AniGay Editors’ Picks: Superpowers Are Gay

AniGay Editors
Oct 7 · 9 min read

Welcome to the second edition of AniGay Editors’ Picks, an ever-evolving and totally not comprehensive list of some of our favorite queer anime! We hope you might find this page helpful if you’re on the hunt for new shows to try out. It is by no means intended to be a complete index of queer anime, which as we all know is not mathematically possible to create since the number of queer anime is provably infinite, perhaps uncountable….

Last time we talked about how sports anime is gay. This time we turn to another favorite pillar of all queer anime: Superpowers.

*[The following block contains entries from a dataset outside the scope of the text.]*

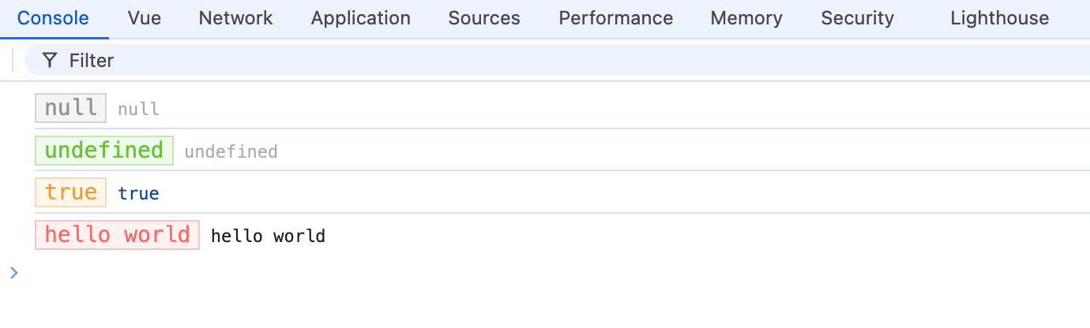Open the Vue tab
The height and width of the screenshot is (328, 1090).
pos(145,18)
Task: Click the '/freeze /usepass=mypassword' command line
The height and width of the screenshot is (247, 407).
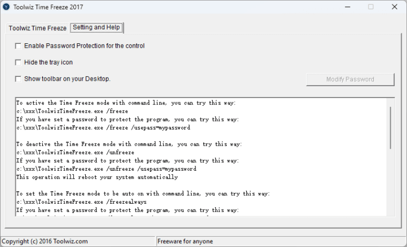Action: tap(103, 128)
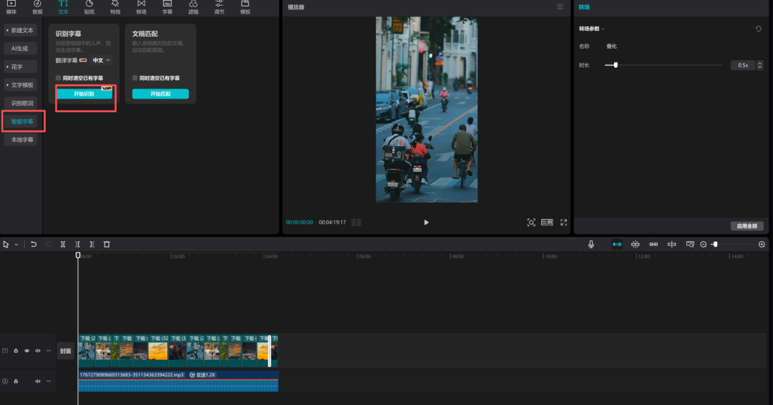This screenshot has height=405, width=773.
Task: Check 同时清空已有字幕 under 识别字幕
Action: (x=59, y=78)
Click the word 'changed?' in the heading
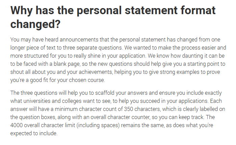The width and height of the screenshot is (236, 145). [35, 24]
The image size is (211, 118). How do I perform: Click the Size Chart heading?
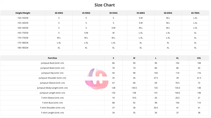104,5
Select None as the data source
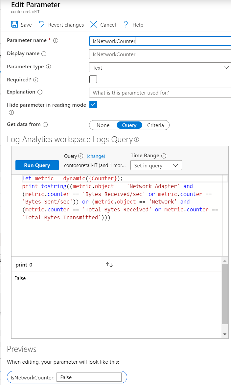 103,125
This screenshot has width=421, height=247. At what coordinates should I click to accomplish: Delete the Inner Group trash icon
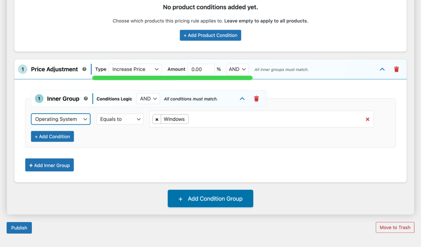[x=256, y=99]

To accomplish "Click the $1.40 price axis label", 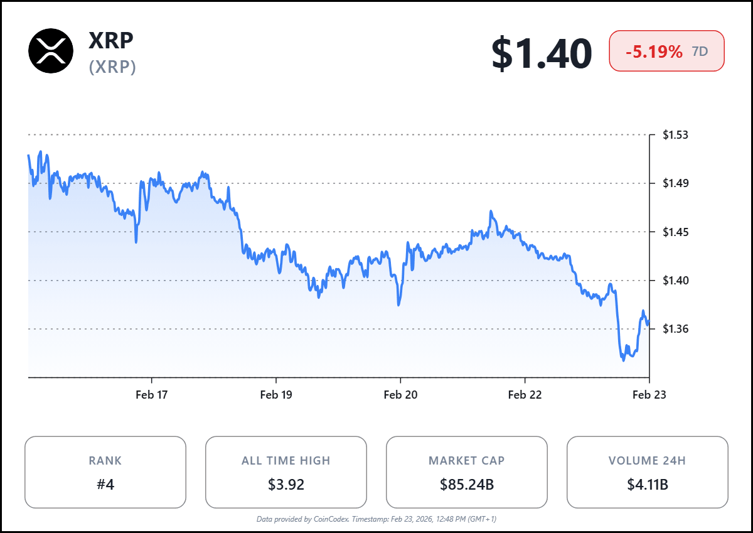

JoJo’s Bizarre Adventure (2012, 152 episodes)
QQ: From implicit-metaphorical to explicit-literal, every base is repeatedly covered

What is there to say about JJBA that hasn’t already been said, probably by me? Since 2012, David Production has been doing a fantastic job adapting Hirohiko Araki’s long-running (32 years and counting!), wildly influential manga covering such disparate subjects as: gay vampires and archaeology in Victorian England; ancient gay Aztec vampire-gods during World War II; superpowers that can stop, delete, rewind, and fast-forward time as used by serial killers, vampires, gay priests, and mob bosses; superpowers that can turn anything into a dinosaur (okay that part hasn’t been adapted into an anime yet BUT STILL); gay Italian gangsters with superpowers; gay Japanese teenagers with superpowers; gay American cowboys with superpowers… You get the idea. And throughout the centuries-and-dimensions-spanning saga of the various eponymous JoJos (there have been eight so far), one thing remains constant: Pretty much everyone is queer. JoJo’s is, of course, positively crammed full of m/m love stories told both implicitly and explicitly, but it also features occasional queer women (again, implicitly and explicitly!) and tons of genderqueer and gender-non-conforming characters of various stripes. Add all that to a truly unique gaze, a high-fashion-meets-body-building aesthetic, and a myriad of music references and you’ve got, well… my attempt to explain JoJo’s Bizarre Adventure in one paragraph.
~ Elizabeth

K (2012, 26 episodes)
QQ: Implicit-metaphorical

I’ve watched the first season of K more times than I care to admit. (Okay, more than 10 times. Shut up.) And yet, if you were to stop me on the street and ask me what actually happens in K, which is definitely a likely scenario that I should prepare myself for, I would be at a loss. Thankfully, mundane things like “plot” and “events” “occurring” aren’t why you watch K — you watch it for the bizarre visual style, which slaps a rainbow filter over literally everything and accentuates so many flecks of light and dust motes that it’s distracting; you watch it for the soundtrack that sounds like elevator music at first, but turns out to be surprisingly catchy; you watch it for the confusingly high-profile voice cast; and, most importantly, you watch K for the couples. Though K isn’t technically BL, whatever heroic geniuses created it were clearly doing some sort of social experiment to see how close they could get to BL without actually crossing that line. (The answer is pretty darn close.) The K creative team don’t just hint at queer relationships, they revel in them and, while somehow managing never to call a gay couple a gay couple, made a series that centers at least four of them. The queer couples of K range from tragic to domestic and from darkly twisted to saccharine, but they’re never anything other than what they are. And this makes K a subpar sci-fi/fantasy anime that is nevertheless a fantastic study in the whys and WTFs of just-barely-implicit, kinda-metaphorical queer storytelling.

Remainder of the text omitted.